• What you need to do: Can you write out, word for word, the material from its start through the line containing "bell-icon is located", with both ends included?

[Stored dataset items]
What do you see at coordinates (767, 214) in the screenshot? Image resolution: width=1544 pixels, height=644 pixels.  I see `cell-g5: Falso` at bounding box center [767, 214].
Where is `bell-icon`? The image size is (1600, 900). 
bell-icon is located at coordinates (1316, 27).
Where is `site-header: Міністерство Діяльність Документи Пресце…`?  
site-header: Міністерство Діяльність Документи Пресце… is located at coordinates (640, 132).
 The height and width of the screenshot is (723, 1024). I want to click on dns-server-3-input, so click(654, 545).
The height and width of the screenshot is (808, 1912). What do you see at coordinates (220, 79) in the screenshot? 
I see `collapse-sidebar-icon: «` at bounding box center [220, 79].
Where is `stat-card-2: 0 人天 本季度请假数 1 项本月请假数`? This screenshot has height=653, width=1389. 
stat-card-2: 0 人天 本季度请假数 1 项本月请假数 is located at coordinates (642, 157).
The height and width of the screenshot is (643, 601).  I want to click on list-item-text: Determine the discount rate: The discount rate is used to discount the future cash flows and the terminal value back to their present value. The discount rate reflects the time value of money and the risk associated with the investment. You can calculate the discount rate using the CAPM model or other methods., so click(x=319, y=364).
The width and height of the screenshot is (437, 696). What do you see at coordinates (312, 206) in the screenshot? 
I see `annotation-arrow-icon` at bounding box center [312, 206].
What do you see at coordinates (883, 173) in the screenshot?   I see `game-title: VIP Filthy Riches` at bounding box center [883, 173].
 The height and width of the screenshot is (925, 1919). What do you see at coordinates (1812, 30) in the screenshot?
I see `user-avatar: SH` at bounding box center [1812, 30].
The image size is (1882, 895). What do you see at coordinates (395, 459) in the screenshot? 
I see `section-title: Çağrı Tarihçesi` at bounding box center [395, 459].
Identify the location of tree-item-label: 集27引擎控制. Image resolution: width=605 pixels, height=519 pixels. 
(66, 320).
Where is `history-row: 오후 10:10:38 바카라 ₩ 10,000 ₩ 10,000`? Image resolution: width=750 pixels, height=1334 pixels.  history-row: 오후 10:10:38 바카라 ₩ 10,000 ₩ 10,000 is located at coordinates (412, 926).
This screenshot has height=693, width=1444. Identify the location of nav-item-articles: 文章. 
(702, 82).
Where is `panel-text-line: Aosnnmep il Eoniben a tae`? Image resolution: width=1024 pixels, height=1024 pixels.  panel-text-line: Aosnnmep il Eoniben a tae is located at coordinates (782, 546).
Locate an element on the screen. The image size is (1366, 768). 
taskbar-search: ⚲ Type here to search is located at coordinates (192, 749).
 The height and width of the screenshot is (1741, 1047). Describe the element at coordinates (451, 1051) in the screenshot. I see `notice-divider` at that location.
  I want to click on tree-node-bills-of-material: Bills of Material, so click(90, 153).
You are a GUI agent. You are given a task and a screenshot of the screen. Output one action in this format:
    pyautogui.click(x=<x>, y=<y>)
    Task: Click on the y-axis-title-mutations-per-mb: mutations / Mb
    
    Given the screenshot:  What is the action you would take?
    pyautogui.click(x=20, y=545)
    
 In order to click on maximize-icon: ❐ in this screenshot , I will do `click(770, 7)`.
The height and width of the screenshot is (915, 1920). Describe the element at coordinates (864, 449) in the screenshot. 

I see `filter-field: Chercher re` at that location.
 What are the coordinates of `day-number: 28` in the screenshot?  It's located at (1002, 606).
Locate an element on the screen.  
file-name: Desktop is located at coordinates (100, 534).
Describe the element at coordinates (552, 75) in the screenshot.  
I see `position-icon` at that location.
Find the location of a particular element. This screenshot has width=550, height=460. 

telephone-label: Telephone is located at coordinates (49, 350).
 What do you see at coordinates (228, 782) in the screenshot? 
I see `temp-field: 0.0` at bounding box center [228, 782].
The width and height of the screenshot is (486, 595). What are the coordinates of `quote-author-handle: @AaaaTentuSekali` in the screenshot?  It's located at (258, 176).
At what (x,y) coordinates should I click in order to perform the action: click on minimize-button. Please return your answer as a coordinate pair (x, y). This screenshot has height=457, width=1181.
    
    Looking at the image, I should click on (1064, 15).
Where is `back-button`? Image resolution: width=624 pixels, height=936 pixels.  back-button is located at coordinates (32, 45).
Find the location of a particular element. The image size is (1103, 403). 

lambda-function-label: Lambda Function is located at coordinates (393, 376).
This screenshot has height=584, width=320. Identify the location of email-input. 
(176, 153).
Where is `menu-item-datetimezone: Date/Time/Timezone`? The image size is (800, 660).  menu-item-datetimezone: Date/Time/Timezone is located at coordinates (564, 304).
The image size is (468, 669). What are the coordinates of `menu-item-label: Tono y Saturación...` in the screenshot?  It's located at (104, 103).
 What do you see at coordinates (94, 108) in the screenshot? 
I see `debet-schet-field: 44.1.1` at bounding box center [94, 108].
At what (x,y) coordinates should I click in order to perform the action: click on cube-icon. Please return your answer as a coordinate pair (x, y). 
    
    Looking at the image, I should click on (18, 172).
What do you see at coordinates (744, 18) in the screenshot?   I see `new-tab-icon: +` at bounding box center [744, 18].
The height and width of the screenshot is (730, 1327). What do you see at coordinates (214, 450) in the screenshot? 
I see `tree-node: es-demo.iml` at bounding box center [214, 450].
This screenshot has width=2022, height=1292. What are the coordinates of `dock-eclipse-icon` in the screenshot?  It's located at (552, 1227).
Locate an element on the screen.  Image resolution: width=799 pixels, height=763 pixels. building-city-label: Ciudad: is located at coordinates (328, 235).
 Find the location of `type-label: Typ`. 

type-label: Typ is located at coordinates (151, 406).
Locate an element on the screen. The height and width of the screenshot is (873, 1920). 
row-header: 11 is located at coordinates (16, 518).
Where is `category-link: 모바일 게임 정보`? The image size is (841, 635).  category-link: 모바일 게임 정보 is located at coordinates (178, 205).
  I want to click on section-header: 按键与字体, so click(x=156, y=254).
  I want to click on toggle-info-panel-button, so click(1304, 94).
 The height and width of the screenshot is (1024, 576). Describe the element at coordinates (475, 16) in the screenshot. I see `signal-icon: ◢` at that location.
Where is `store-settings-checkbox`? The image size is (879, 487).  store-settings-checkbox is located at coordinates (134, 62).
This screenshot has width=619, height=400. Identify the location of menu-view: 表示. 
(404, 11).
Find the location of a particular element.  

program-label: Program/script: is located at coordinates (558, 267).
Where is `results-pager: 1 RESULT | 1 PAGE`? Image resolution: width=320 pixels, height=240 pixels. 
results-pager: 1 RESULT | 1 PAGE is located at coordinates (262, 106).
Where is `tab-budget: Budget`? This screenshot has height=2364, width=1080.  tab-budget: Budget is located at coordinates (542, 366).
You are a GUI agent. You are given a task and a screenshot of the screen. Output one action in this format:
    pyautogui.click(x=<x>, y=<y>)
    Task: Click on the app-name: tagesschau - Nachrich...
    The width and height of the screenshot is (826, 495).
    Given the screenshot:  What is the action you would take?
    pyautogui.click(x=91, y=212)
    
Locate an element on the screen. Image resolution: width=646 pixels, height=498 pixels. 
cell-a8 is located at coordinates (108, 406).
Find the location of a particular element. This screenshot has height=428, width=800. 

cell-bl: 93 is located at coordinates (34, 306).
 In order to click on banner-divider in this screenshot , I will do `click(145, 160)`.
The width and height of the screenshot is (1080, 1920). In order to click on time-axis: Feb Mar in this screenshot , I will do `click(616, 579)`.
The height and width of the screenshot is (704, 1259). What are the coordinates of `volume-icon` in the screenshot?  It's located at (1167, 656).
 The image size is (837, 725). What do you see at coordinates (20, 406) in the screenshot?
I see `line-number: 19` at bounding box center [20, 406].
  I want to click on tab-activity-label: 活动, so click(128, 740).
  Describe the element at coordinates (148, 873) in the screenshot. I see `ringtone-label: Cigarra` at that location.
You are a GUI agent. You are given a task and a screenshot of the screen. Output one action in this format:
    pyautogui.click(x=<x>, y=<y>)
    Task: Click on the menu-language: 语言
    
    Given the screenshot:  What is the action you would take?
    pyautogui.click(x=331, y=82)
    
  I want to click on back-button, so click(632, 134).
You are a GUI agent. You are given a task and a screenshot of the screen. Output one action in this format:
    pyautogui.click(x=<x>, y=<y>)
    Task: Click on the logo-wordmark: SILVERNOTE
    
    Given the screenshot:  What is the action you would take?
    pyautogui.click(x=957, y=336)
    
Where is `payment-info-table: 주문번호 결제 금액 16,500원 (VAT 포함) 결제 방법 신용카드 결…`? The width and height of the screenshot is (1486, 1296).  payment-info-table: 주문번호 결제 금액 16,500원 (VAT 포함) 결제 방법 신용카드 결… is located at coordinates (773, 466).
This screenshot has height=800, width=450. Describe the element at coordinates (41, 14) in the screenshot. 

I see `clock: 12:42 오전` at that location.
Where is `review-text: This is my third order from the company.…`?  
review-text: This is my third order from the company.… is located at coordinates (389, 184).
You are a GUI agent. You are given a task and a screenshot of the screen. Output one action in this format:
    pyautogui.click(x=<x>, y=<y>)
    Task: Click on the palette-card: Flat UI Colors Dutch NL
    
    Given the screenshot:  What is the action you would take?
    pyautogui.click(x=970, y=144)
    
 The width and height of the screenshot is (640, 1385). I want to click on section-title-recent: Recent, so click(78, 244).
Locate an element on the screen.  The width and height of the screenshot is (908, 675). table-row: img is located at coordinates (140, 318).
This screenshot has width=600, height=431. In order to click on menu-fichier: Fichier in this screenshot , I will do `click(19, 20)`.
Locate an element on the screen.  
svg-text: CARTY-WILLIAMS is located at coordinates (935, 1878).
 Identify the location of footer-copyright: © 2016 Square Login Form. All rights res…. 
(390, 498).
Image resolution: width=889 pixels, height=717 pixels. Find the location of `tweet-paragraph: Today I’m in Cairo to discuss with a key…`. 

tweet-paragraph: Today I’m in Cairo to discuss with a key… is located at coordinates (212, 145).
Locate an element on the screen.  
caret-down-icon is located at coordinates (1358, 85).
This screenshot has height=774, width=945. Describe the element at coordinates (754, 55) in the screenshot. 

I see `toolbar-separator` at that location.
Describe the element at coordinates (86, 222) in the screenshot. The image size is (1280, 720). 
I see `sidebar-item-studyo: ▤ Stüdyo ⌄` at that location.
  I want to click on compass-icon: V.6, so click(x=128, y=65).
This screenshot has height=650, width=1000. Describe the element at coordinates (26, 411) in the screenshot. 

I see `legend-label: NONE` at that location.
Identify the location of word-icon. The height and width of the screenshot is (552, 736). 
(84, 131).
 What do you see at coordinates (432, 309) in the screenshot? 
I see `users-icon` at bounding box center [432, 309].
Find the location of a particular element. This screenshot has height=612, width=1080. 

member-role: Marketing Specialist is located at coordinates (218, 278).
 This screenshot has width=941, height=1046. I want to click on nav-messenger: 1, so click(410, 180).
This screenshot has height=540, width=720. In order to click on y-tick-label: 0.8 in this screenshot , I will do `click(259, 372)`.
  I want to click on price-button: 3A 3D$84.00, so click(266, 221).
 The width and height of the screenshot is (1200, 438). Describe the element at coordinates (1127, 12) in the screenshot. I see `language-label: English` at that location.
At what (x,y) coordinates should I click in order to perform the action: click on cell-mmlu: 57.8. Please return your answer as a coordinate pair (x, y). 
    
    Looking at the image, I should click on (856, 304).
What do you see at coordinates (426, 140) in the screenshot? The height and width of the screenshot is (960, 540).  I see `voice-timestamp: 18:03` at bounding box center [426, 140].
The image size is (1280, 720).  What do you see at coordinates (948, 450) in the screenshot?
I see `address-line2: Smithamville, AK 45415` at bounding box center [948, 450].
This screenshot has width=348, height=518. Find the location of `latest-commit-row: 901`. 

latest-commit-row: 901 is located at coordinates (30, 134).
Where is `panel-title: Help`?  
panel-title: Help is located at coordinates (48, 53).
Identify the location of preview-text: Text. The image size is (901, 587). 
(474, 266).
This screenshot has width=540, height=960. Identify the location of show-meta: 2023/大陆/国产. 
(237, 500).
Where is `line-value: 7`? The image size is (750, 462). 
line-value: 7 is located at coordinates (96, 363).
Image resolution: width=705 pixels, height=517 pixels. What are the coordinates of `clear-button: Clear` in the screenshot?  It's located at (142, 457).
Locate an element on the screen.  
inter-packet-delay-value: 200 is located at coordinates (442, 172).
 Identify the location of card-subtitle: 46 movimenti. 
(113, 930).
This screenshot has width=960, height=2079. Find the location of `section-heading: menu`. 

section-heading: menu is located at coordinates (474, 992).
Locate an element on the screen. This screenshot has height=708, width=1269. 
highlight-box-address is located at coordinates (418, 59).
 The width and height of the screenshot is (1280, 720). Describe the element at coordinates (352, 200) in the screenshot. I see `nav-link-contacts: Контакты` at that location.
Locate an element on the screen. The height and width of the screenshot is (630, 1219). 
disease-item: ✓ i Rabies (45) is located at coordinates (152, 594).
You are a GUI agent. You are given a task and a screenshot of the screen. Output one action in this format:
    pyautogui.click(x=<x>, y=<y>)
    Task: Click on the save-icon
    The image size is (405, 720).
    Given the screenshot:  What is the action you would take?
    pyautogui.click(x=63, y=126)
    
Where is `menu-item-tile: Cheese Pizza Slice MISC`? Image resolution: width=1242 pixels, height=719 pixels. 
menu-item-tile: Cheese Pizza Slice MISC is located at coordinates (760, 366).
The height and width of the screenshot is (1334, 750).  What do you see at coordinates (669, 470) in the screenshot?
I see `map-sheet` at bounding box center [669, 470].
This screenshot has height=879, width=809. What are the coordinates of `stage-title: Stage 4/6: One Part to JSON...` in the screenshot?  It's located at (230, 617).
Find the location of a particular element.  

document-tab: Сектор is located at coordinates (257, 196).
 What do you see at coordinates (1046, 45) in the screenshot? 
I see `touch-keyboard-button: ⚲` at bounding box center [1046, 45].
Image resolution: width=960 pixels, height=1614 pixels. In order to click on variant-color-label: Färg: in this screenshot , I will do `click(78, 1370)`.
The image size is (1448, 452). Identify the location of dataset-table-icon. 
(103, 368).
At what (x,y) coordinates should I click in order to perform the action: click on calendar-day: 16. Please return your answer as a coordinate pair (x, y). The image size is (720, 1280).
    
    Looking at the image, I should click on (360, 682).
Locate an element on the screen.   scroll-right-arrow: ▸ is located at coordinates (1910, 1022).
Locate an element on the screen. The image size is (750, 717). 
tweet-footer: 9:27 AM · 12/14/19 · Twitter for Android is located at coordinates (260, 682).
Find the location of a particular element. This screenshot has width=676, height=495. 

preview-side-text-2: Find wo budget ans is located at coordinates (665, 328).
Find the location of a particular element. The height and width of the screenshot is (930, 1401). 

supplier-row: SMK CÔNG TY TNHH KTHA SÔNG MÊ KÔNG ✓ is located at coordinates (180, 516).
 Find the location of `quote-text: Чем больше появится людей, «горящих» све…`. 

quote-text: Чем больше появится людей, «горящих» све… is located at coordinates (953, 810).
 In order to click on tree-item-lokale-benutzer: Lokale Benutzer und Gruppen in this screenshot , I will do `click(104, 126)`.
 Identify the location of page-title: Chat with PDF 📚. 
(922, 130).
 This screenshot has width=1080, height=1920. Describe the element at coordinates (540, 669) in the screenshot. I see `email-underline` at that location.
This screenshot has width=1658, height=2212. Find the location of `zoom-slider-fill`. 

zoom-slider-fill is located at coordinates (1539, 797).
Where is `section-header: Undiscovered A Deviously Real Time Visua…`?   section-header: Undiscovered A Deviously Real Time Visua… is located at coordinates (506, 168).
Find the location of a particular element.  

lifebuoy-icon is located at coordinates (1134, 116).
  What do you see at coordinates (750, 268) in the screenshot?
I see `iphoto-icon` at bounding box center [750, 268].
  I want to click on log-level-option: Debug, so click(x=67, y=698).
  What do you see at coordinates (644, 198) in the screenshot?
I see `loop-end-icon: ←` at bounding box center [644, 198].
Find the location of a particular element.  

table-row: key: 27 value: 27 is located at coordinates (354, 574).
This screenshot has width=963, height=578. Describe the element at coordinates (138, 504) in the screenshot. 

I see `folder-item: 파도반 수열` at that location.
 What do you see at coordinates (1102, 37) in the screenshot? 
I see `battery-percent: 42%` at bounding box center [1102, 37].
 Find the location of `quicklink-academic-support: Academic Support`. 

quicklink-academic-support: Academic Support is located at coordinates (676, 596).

• Task result:
What do you see at coordinates (767, 214) in the screenshot? Image resolution: width=1544 pixels, height=644 pixels.  I see `cell-g5: Falso` at bounding box center [767, 214].
Where is `bell-icon`? The image size is (1600, 900). 
bell-icon is located at coordinates (1316, 27).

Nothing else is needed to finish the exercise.